Work instruction = Retyping each entry exactly is the whole task.

(Beginning of Available records)

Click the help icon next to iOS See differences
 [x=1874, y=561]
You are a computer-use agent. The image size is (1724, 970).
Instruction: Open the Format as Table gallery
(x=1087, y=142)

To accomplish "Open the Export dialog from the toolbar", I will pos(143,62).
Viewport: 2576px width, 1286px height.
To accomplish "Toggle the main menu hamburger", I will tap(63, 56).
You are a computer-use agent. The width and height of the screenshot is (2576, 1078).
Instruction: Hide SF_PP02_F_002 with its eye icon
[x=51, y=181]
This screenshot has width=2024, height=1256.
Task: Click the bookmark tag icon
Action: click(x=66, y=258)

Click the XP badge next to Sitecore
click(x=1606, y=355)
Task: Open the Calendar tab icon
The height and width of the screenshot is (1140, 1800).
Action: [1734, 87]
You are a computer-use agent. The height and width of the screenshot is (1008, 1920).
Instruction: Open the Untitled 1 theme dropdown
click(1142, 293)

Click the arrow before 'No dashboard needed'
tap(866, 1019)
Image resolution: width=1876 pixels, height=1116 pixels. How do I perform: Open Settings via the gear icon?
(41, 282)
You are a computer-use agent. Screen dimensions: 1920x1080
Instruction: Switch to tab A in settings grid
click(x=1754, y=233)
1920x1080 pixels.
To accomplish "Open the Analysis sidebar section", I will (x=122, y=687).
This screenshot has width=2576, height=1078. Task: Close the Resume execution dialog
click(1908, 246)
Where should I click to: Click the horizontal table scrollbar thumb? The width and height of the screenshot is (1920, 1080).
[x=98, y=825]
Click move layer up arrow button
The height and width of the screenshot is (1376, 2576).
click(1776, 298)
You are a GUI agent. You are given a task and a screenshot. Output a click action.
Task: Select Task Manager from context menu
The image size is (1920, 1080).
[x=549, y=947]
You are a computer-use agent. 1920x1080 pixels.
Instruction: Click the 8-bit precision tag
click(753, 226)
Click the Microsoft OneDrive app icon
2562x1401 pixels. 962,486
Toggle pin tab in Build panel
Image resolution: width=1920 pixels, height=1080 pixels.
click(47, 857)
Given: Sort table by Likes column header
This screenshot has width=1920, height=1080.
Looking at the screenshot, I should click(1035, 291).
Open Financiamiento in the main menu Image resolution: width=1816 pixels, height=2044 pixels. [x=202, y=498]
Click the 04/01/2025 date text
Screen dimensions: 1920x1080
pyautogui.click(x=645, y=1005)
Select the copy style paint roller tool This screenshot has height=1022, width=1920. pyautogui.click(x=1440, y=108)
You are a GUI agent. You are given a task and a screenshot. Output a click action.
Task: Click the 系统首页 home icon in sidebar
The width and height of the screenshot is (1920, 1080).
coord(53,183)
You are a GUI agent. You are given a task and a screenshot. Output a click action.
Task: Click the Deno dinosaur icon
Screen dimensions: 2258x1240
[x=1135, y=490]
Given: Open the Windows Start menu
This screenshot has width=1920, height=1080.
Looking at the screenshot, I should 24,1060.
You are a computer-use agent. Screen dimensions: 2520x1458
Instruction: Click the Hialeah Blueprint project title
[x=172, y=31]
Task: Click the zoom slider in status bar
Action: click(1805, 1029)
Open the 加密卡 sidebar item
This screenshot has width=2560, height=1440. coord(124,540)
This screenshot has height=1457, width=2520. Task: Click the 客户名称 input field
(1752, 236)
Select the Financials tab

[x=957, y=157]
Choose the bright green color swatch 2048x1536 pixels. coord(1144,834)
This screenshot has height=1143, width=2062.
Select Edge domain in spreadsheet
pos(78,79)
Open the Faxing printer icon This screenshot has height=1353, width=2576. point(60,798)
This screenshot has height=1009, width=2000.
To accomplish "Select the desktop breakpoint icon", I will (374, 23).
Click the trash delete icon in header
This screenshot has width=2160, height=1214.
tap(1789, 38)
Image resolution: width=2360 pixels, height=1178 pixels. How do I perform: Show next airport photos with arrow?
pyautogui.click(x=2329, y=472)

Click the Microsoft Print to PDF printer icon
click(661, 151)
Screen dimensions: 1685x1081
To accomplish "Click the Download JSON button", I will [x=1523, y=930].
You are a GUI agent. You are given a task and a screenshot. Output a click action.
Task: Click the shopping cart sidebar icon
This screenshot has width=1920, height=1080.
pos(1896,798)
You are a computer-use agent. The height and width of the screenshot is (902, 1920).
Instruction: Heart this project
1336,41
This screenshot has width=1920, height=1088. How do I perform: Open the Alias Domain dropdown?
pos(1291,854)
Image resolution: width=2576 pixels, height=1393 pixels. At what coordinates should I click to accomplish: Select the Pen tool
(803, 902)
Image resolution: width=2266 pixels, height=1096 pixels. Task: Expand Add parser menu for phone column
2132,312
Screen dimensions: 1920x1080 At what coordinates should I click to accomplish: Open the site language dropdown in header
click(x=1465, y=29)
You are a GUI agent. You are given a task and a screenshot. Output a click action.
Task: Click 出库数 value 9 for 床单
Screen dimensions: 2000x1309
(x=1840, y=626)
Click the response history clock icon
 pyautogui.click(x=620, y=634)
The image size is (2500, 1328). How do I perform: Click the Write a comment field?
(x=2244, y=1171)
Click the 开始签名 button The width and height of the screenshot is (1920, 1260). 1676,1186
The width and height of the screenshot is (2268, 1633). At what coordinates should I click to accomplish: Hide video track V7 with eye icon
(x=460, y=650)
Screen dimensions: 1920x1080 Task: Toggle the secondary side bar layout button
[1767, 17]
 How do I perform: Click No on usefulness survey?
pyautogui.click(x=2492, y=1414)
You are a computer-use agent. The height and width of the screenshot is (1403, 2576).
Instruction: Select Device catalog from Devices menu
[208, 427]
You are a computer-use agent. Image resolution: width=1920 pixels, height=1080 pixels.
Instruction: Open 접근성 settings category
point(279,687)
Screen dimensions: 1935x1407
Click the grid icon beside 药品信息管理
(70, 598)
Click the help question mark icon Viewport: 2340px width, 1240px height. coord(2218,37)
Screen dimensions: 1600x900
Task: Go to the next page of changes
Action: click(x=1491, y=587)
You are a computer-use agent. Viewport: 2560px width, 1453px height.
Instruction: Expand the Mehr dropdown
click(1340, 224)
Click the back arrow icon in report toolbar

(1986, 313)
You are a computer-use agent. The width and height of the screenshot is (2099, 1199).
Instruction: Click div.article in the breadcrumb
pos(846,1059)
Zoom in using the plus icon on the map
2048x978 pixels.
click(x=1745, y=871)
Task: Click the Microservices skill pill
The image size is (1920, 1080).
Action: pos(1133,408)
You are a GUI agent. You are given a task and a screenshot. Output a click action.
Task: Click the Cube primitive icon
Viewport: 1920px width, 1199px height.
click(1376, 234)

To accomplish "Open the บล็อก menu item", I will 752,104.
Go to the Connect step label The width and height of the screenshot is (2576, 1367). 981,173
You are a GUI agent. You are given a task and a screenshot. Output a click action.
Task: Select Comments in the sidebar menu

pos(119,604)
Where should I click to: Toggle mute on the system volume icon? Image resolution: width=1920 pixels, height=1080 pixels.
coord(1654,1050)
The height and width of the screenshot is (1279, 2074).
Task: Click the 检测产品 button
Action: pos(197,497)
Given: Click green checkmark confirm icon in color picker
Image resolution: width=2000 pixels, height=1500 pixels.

(End of Available records)

Result of the exercise =
Click the help icon next to iOS See differences
 [x=1874, y=561]
You are a computer-use agent. The image size is (1724, 970).
Instruction: Open the Format as Table gallery
(x=1087, y=142)

To accomplish "Open the Export dialog from the toolbar", I will pos(143,62).
Viewport: 2576px width, 1286px height.
To accomplish "Toggle the main menu hamburger", I will tap(63, 56).
You are a computer-use agent. The width and height of the screenshot is (2576, 1078).
Instruction: Hide SF_PP02_F_002 with its eye icon
[x=51, y=181]
This screenshot has width=2024, height=1256.
Task: Click the bookmark tag icon
Action: click(x=66, y=258)

Click the XP badge next to Sitecore
click(x=1606, y=355)
Task: Open the Calendar tab icon
The height and width of the screenshot is (1140, 1800).
Action: [1734, 87]
You are a computer-use agent. The height and width of the screenshot is (1008, 1920).
Instruction: Open the Untitled 1 theme dropdown
click(1142, 293)

Click the arrow before 'No dashboard needed'
tap(866, 1019)
Image resolution: width=1876 pixels, height=1116 pixels. How do I perform: Open Settings via the gear icon?
(41, 282)
You are a computer-use agent. Screen dimensions: 1920x1080
Instruction: Switch to tab A in settings grid
click(x=1754, y=233)
1920x1080 pixels.
To accomplish "Open the Analysis sidebar section", I will (x=122, y=687).
This screenshot has width=2576, height=1078. Task: Close the Resume execution dialog
click(1908, 246)
Where should I click to: Click the horizontal table scrollbar thumb? The width and height of the screenshot is (1920, 1080).
[x=98, y=825]
Click move layer up arrow button
The height and width of the screenshot is (1376, 2576).
click(1776, 298)
You are a GUI agent. You are given a task and a screenshot. Output a click action.
Task: Select Task Manager from context menu
The image size is (1920, 1080).
[x=549, y=947]
You are a computer-use agent. 1920x1080 pixels.
Instruction: Click the 8-bit precision tag
click(753, 226)
Click the Microsoft OneDrive app icon
2562x1401 pixels. 962,486
Toggle pin tab in Build panel
Image resolution: width=1920 pixels, height=1080 pixels.
click(47, 857)
Given: Sort table by Likes column header
This screenshot has width=1920, height=1080.
Looking at the screenshot, I should click(1035, 291).
Open Financiamiento in the main menu Image resolution: width=1816 pixels, height=2044 pixels. [x=202, y=498]
Click the 04/01/2025 date text
Screen dimensions: 1920x1080
pyautogui.click(x=645, y=1005)
Select the copy style paint roller tool This screenshot has height=1022, width=1920. pyautogui.click(x=1440, y=108)
You are a GUI agent. You are given a task and a screenshot. Output a click action.
Task: Click the 系统首页 home icon in sidebar
The width and height of the screenshot is (1920, 1080).
coord(53,183)
You are a GUI agent. You are given a task and a screenshot. Output a click action.
Task: Click the Deno dinosaur icon
Screen dimensions: 2258x1240
[x=1135, y=490]
Given: Open the Windows Start menu
This screenshot has width=1920, height=1080.
Looking at the screenshot, I should 24,1060.
You are a computer-use agent. Screen dimensions: 2520x1458
Instruction: Click the Hialeah Blueprint project title
[x=172, y=31]
Task: Click the zoom slider in status bar
Action: click(1805, 1029)
Open the 加密卡 sidebar item
This screenshot has width=2560, height=1440. coord(124,540)
This screenshot has height=1457, width=2520. Task: Click the 客户名称 input field
(1752, 236)
Select the Financials tab

[x=957, y=157]
Choose the bright green color swatch 2048x1536 pixels. coord(1144,834)
This screenshot has height=1143, width=2062.
Select Edge domain in spreadsheet
pos(78,79)
Open the Faxing printer icon This screenshot has height=1353, width=2576. point(60,798)
This screenshot has height=1009, width=2000.
To accomplish "Select the desktop breakpoint icon", I will (374, 23).
Click the trash delete icon in header
This screenshot has width=2160, height=1214.
tap(1789, 38)
Image resolution: width=2360 pixels, height=1178 pixels. How do I perform: Show next airport photos with arrow?
pyautogui.click(x=2329, y=472)

Click the Microsoft Print to PDF printer icon
click(661, 151)
Screen dimensions: 1685x1081
To accomplish "Click the Download JSON button", I will [x=1523, y=930].
You are a GUI agent. You are given a task and a screenshot. Output a click action.
Task: Click the shopping cart sidebar icon
This screenshot has width=1920, height=1080.
pos(1896,798)
You are a computer-use agent. The height and width of the screenshot is (902, 1920).
Instruction: Heart this project
1336,41
This screenshot has width=1920, height=1088. How do I perform: Open the Alias Domain dropdown?
pos(1291,854)
Image resolution: width=2576 pixels, height=1393 pixels. At what coordinates should I click to accomplish: Select the Pen tool
(803, 902)
Image resolution: width=2266 pixels, height=1096 pixels. Task: Expand Add parser menu for phone column
2132,312
Screen dimensions: 1920x1080 At what coordinates should I click to accomplish: Open the site language dropdown in header
click(x=1465, y=29)
You are a GUI agent. You are given a task and a screenshot. Output a click action.
Task: Click 出库数 value 9 for 床单
Screen dimensions: 2000x1309
(x=1840, y=626)
Click the response history clock icon
 pyautogui.click(x=620, y=634)
The image size is (2500, 1328). How do I perform: Click the Write a comment field?
(x=2244, y=1171)
Click the 开始签名 button The width and height of the screenshot is (1920, 1260). 1676,1186
The width and height of the screenshot is (2268, 1633). At what coordinates should I click to accomplish: Hide video track V7 with eye icon
(x=460, y=650)
Screen dimensions: 1920x1080 Task: Toggle the secondary side bar layout button
[1767, 17]
 How do I perform: Click No on usefulness survey?
pyautogui.click(x=2492, y=1414)
You are a computer-use agent. The height and width of the screenshot is (1403, 2576).
Instruction: Select Device catalog from Devices menu
[208, 427]
You are a computer-use agent. Image resolution: width=1920 pixels, height=1080 pixels.
Instruction: Open 접근성 settings category
point(279,687)
Screen dimensions: 1935x1407
Click the grid icon beside 药品信息管理
(70, 598)
Click the help question mark icon Viewport: 2340px width, 1240px height. coord(2218,37)
Screen dimensions: 1600x900
Task: Go to the next page of changes
Action: click(x=1491, y=587)
You are a computer-use agent. Viewport: 2560px width, 1453px height.
Instruction: Expand the Mehr dropdown
click(1340, 224)
Click the back arrow icon in report toolbar

(1986, 313)
You are a computer-use agent. The width and height of the screenshot is (2099, 1199).
Instruction: Click div.article in the breadcrumb
pos(846,1059)
Zoom in using the plus icon on the map
2048x978 pixels.
click(x=1745, y=871)
Task: Click the Microservices skill pill
The image size is (1920, 1080).
Action: pos(1133,408)
You are a GUI agent. You are given a task and a screenshot. Output a click action.
Task: Click the Cube primitive icon
Viewport: 1920px width, 1199px height.
click(1376, 234)

To accomplish "Open the บล็อก menu item", I will 752,104.
Go to the Connect step label The width and height of the screenshot is (2576, 1367). 981,173
You are a GUI agent. You are given a task and a screenshot. Output a click action.
Task: Select Comments in the sidebar menu

pos(119,604)
Where should I click to: Toggle mute on the system volume icon? Image resolution: width=1920 pixels, height=1080 pixels.
coord(1654,1050)
The height and width of the screenshot is (1279, 2074).
Task: Click the 检测产品 button
Action: pos(197,497)
Given: Click green checkmark confirm icon in color picker
Image resolution: width=2000 pixels, height=1500 pixels.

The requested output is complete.